E nós, profissionais do sector da saúde, que nos tornamos nos depositários de todas as esperanças da sociedade em enfrentar e lidar com o problema, também tivemos de nos ajustar a esta nova realidade.
Não irei abordar aspectos de cariz sistémico, pois não tem sido nessa perspectiva que tenho lidado com a Covid-19. Deter-me-ei, essencialmente, naquilo que está a acontecer nos hospitais. Sendo ainda cedo para se extraírem conclusões sobre a forma como conseguimos lidar com a Covid-19, pois ainda estamos longe de poder considerar que o problema está dominado e ultrapassado, há alguns aspectos que me parecem já evidentes.
O primeiro que gostava de realçar é a entrega e espírito de união das equipas de profissionais de saúde. De um modo geral, a emergência da Covid-19 e a entrada dos primeiros doentes nas nossas instituições foi acompanhada por um reforço do sentido de missão que cada um de nós sente e da importância de nos unirmos para, em conjunto, vencermos o “inimigo”. Este sentimento permitiu que as fronteiras, tantas vezes exacerbadas, entre os diferentes serviços e os diversos grupos profissionais se esbatessem muito significativamente de tal forma que, serviços que antes tinha diálogo difícil, se tivessem junto em estratégias comuns e partilhadas.
Nestes tempos difíceis, a única certeza que todos tínhamos é que havia a necessidade imperiosa que tomar decisões rápidas, mesmo que elas pudessem vir a ter de ser revertidas pouco depois. Perante a incerteza absoluta, todos percebemos que só juntos e coesos poderíamos ter sucesso.
Outro aspecto importante tem sido a capacidade de reorganização das instituições. A forma como conseguimos transformar enfermarias “normais” em enfermarias destinadas a doentes Covid-19, com alterações feitas do dia para a noite quanto à infraestrutura (colocação de portas separadoras, por exemplo), quanto aos circuitos operacionais ou quanto à própria forma de trabalhar dos profissionais, com equipamentos de protecção individual adequados.
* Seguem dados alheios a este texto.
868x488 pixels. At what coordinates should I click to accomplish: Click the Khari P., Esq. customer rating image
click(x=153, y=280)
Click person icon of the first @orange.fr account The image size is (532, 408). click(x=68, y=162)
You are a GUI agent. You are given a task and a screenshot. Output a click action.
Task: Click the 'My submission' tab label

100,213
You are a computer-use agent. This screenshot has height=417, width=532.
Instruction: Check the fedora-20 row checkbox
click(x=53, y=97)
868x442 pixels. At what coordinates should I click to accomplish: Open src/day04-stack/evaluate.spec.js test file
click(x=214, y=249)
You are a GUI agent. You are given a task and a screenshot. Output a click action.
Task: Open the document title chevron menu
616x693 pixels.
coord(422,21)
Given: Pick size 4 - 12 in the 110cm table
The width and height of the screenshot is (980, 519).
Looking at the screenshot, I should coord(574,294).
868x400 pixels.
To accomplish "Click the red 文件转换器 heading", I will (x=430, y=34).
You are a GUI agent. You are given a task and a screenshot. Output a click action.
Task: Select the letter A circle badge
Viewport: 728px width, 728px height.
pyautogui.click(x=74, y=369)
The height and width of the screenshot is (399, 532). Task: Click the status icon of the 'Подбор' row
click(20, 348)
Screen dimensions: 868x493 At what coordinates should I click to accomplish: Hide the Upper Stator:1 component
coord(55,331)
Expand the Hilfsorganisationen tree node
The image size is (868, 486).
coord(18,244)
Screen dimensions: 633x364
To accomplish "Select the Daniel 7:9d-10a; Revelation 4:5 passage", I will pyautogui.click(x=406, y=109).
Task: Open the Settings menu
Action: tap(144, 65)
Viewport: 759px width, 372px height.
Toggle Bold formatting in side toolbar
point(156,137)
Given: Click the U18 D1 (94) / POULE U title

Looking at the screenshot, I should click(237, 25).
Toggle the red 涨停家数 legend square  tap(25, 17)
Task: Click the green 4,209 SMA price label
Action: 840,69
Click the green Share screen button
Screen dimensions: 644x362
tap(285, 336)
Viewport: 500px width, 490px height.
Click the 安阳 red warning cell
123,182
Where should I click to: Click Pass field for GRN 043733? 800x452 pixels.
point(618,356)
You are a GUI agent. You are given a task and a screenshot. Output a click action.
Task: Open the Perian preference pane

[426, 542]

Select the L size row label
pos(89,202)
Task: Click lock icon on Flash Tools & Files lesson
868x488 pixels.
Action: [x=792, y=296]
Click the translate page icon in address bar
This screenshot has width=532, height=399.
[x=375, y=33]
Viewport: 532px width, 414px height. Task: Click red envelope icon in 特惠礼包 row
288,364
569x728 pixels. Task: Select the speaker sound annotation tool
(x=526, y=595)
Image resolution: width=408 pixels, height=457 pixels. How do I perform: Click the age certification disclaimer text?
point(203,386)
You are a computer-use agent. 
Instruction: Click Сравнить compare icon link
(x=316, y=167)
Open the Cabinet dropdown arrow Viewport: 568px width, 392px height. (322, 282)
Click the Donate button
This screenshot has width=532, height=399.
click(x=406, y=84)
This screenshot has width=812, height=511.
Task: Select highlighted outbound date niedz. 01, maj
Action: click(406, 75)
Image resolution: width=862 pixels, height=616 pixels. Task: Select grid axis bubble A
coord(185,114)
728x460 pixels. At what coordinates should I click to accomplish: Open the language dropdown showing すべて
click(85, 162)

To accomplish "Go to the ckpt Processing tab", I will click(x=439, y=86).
Ainda a este respeito, é importante realçar as adaptações realizadas pelos Serviços de Emergência, que tiveram de duplicar circuitos, separando as áreas destinadas a doentes Covid-19 das áreas para os restantes doentes, o que levou a uma maior exigência de recursos, mesmo que o número de doentes a recorrer aos serviços de urgência tivesse caído de forma significativa.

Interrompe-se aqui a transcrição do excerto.